2011年10月20日

あなたのポケットはアメリカ(の病院)製?

先週、シーツや白衣など布物の病院廃棄物がぎっしり詰まったコンテナが発見されたのが始まりだ。
病院の中古で血液のしみまでついている古いシーツなんかブラジルは輸入してどうするのか。
最初の報道では、縫製業者へ売られてズボンのポケットなど服の内側で見えない部分に使われている、とのことであった。
しかし事件は拡大している。

ジョアンペッソア(パライバ州都)の運転手エリオ・ルセナさんは行商人から1枚20レアルで買ってきたシーツ2枚を家で見てびっくりした。
アメリカ合衆国政府のマークが入っていたからだ。
「U.S.のマークって何だこれは米国から来た病院廃棄物でないのか?
有害かどうかはわからないけど。」

画面を見ると
U.S. GOBERNMENT PROPERTY
SAMMC
STOLEN IF REMOVED FROM PREMISES
とプリントされている。
これだけでは廃棄されたものか盗まれたものかは分からない。

パライバ(Paraíba)州衛生監視局長イヴァンドロ・ブラジレイロは市民の注意を促している。
「原料がどこのものかわからないから、行商人から繊維製品を買うときは注意するように。」

Globo取材陣はペルナンブコ州チンバウーバ(Timbaúba)の商店でアメリカの病院のシーツが売られているのを発見した。
ある店では1枚2レアルで売られていた。

病院のシーツを客室で使っているホテルまであった。
テレビの画面では、メークしたベッドの側面に"HEALTHCARE SERVICES"と読める。
印字を見ておかしいと思わなかったのかと尋ねられたホテルの主人は、「2年前から使っているけど、おかしいと思ったことはない」と言った。

左官アントニオ・カルロス・ザネリさんは、先週買ったばかりのバミューダパンツのポケット地を見て不審に思った。
「私には(その生地に)何が入っていたか、何に使われていたか、何の病人が使ったかはわからないが…」
ポケット地にプリントされたマークはポルトガルの病院のものだった。
パンツを購入した店の店主は、ゴイアス(Goiás)州で購入したものだが、製造はペルナンブコ州という。
店主は商品を返品した。
「代理店は正式な全国法人番号(CNPJ)を持っている。
しっかりした会社だと思った。
まさかこんな犯罪の疑いのある原料を使うとは思わなかった。」
店の支配人はこう言った。

バイア州イリェウス(Ilhéus - Bahia)の警察は、800キログラム以上のシーツその他の病院廃棄物を市の中心街の生地店で押収した。
血液のしみが見てとれるシーツもあった。
病院のマークはリオデジャネイロ、サンパウロ、パラナ、ペルナンブコ州の病院のものであった。

米国からのコンテナに入った、シーツ、枕カバーや白衣など米国の病院の廃棄物だけではないのだ。
今回の摘発は国内でも使用済み病院廃棄物が州境を超えて不法取引されていることを明るみに出した。

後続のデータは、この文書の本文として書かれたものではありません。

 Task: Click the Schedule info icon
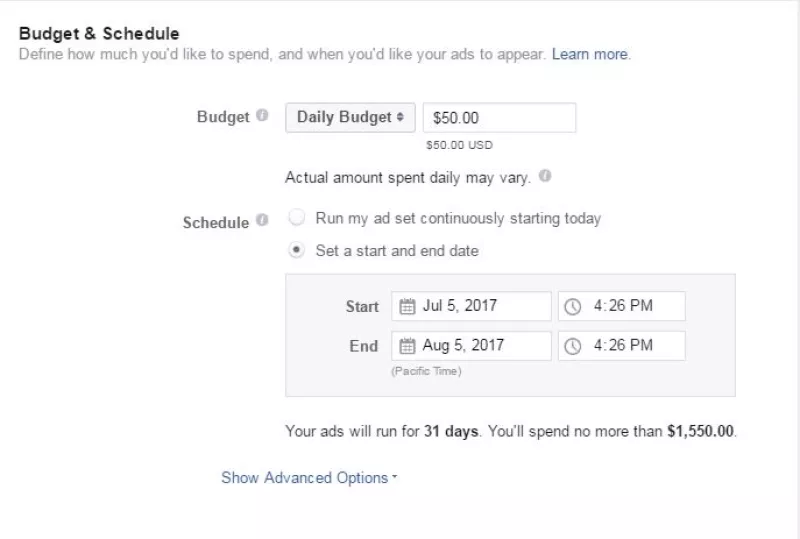pos(262,220)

カルアル(Caruaru - PE)で購入したズボンのポケット地にブラジルの病院、サンルーカス医院の名前があった。
サンルーカス医院を運営するサンタカーザ・グループはベロ・オリゾンテ(ミナスジェライス州都)にあるが、自分の病院の廃棄物がそんな場所に届いているなんて全く知らなかった、廃棄は保健省の定める手順に従って行なっていると回答した。


レシフェ(ペルナンブコ州都)の大衆向け商店街では消費者も商店も慎重になっている。
服を選ぶときは、裏を見て選ぶようになった。
病院のマークなどプリントされていたら大変である。
「あのアメリカ製のポケットの付いていないのだったら良いよ」ってどの客も言うんだ。
店主が教えてくれた最近のピアーダ(piada=ジョーク)だ。

病院廃棄物不法輸入の容疑者Altair Teixeira de Mouraはカルアルで取り調べを受けている。
彼の弁護士は、アメリカ側の荷主が間違って発送した、と報道陣へ話している。
「あの病院廃棄物は彼が買った商品ではないと輸入業者が指摘した、彼が米国の業者へ発注したのは新品の生地だった。」

今日10月20日朝、アメリカからFBIのエージェントが捜査協力のためレシフェへ到着した。
国立衛生監視庁(Agência Nacional de Vigilância Sanitária)によると、外国からの病院廃棄物の購入は不法であり禁止されている。